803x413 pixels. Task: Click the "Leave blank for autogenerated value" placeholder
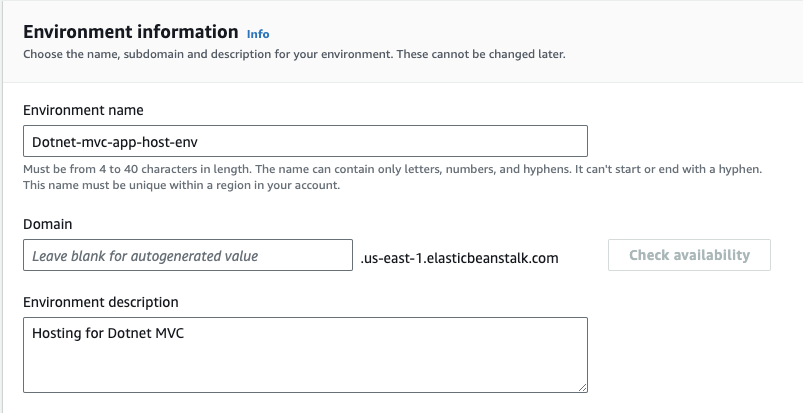point(145,256)
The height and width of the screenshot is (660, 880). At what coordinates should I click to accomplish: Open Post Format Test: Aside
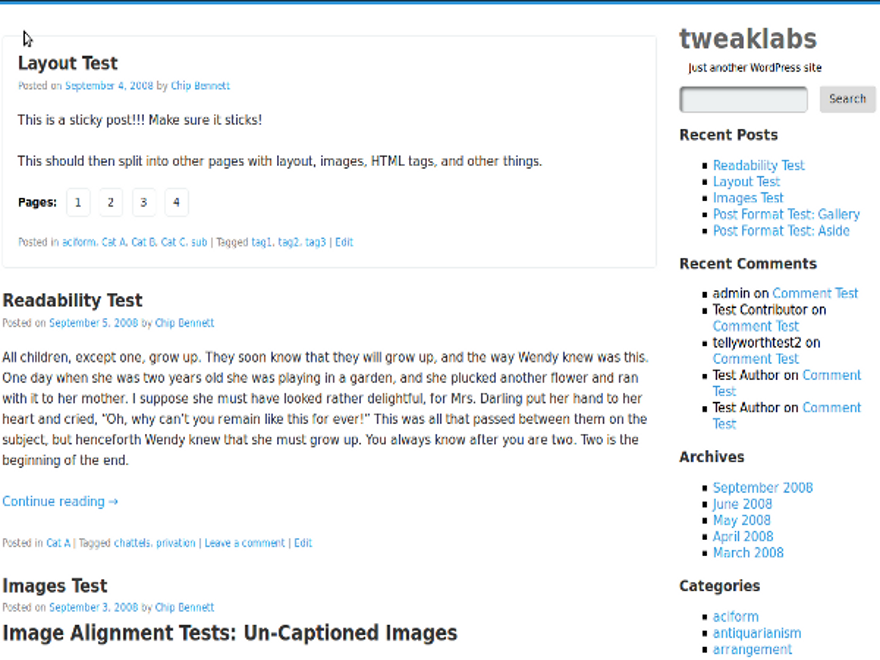pyautogui.click(x=781, y=230)
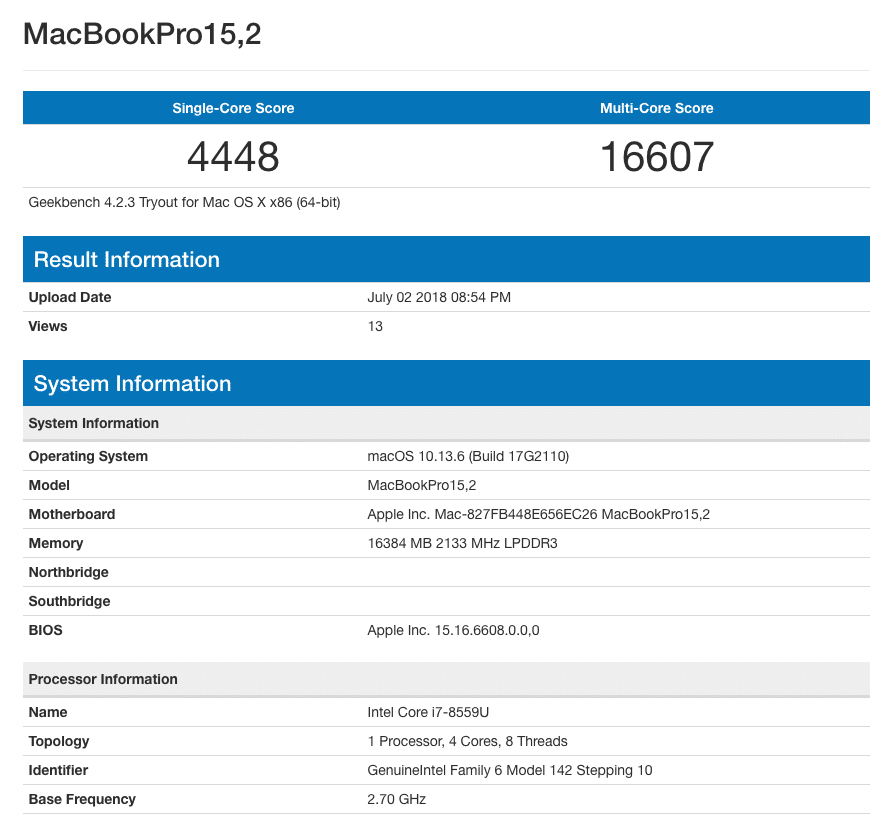Click the Multi-Core Score header

pos(656,108)
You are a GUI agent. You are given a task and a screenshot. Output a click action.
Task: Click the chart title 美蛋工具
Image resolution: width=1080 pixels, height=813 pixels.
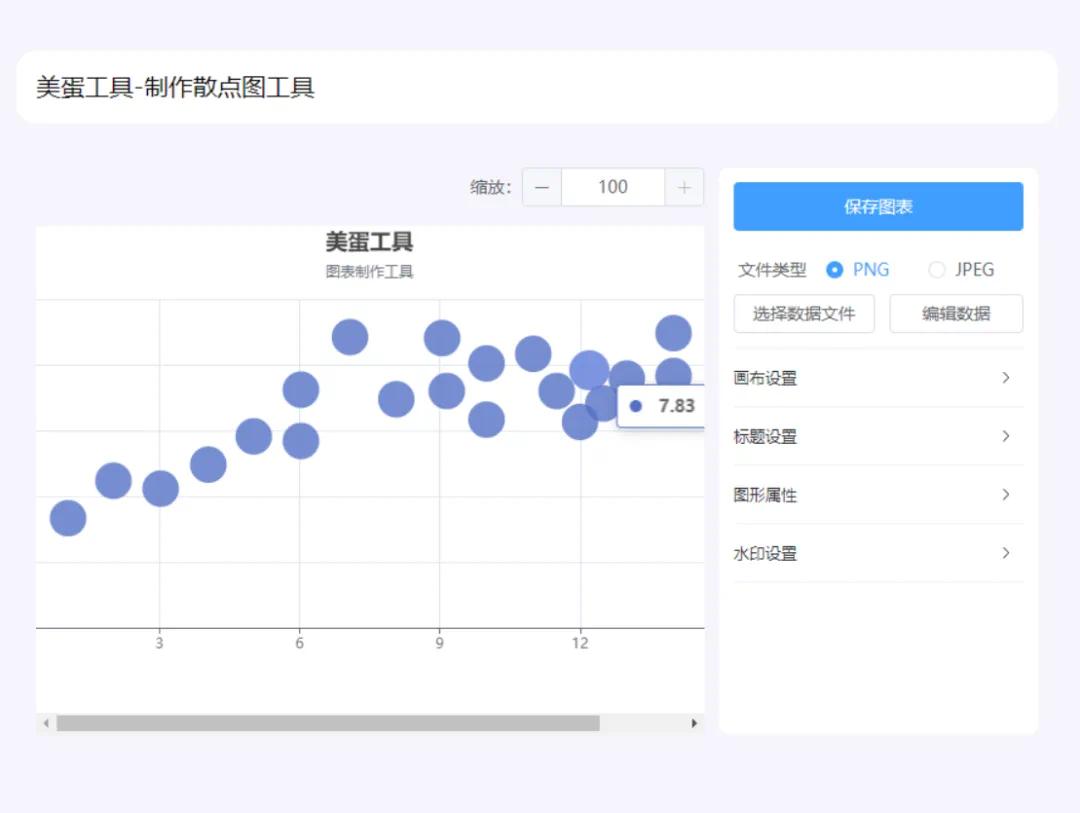click(x=369, y=242)
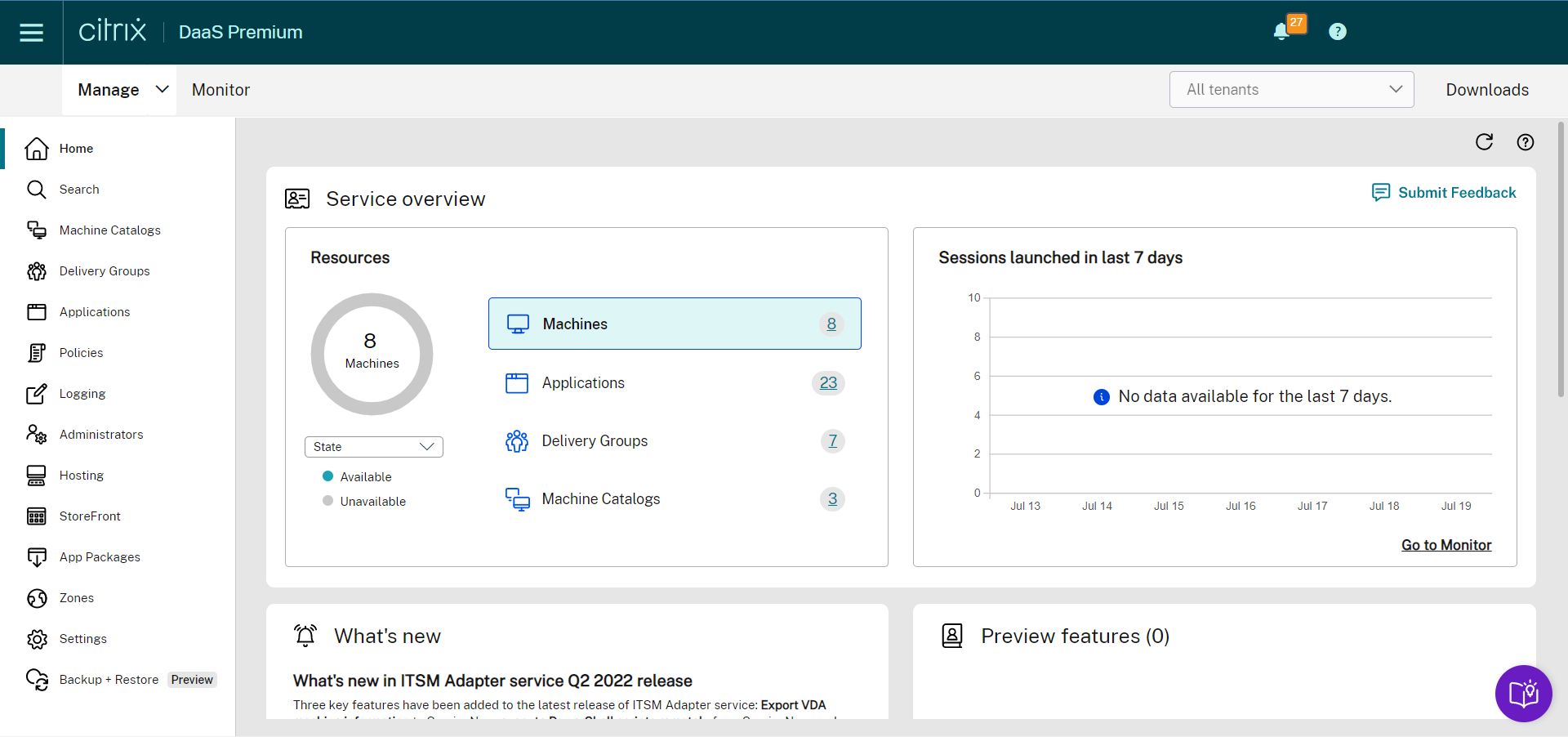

· · · ·

An exact copy of the lines from the one with "Image resolution: width=1080" through the end of the entries above, both included, is the whole answer. It contains no pictures.

Image resolution: width=1080 pixels, height=813 pixels.
click(x=369, y=242)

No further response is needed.